Facing damning whistleblower allegations and new admin, Census Bureau boss will retire 1 year early

 Facing damning whistleblower allegations and new admin, Census Bureau boss will retire 1 year early

Like previously noted, while The Washington Post report last week said that Commerce Department Inspector General Peggy Gustafson’s letter to Dillingham said whistleblowers exposed pressure by two political appointees to rush a faulty report as part of Trump’s effort to erase undocumented immigrants from apportionment of House seats, they pointed to pressure from the top as well.

“Several whistleblowers at the bureau told Gustafson that Dillingham had categorized the report as the bureau’s ‘top priority,’ regardless of the data’s accuracy,” The Post reported. According to the report, Gustafson warned she’d be ready to question him under oath if necessary. It’s unclear if that interview ever happened, but what is clear is that Dillingham is out on Wednesday. Replacing him in the interim is Ron Jarmin, a longtime career official at the agency and current deputy director.
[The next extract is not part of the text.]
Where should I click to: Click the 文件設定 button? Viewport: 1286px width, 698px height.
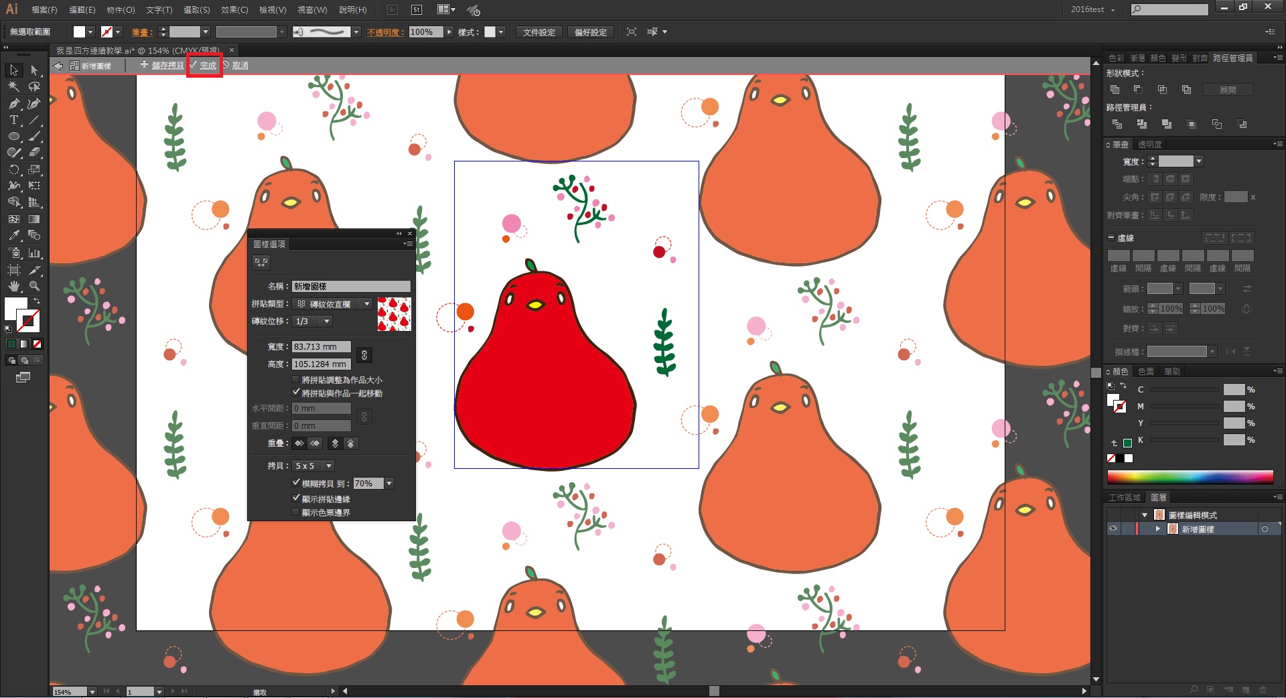click(539, 32)
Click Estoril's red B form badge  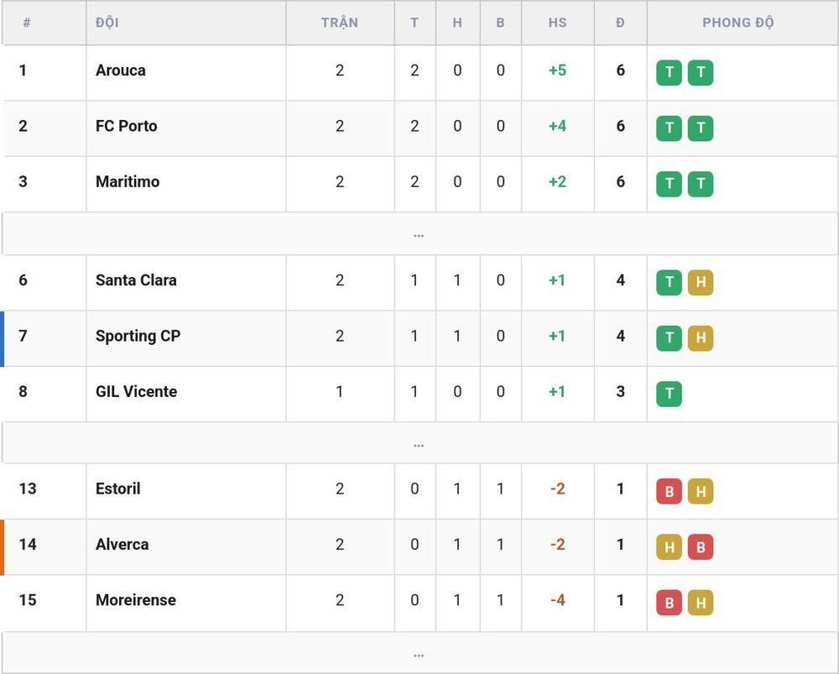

“News about Dillingham comes days after Justice Department attorneys confirmed to a federal judge in a court order that the Trump administration has officially given up on trying to exclude unauthorized immigrants from the first 2020 census results,” NPR reported. But these political appointees’ departures aren’t enough to fix their damage. In a letter to Biden, U.S. Sen Brian Schatz of Hawaii told the president-elect that “[i]t is imperative that your administration prioritizes fixing the 2020 Census and preventing future politicization”:

“In addition, your administration should request adequate funding for the Census Bureau in the years leading up to the 2030 Census,” Schatz continued. “These critical years will allow the Census Bureau to refine and reform their internal processes for data collection, processing, and publication. And it will give the agency time to undo the damaging politicization by this administration in preparation for the next decennial census.”

Other lawmakers are also supportive of fixes to the count following Biden’s inauguration. In her statement previously calling for Dillingham’s resignation, Politico reported that New Hampshire U.S. Sen. Jeanne Shaheen said that “[a]s President Biden begins his presidency, undoing the harm President Trump levied against the census should be at the top of the list, and I will be a ready and willing partner on those efforts.”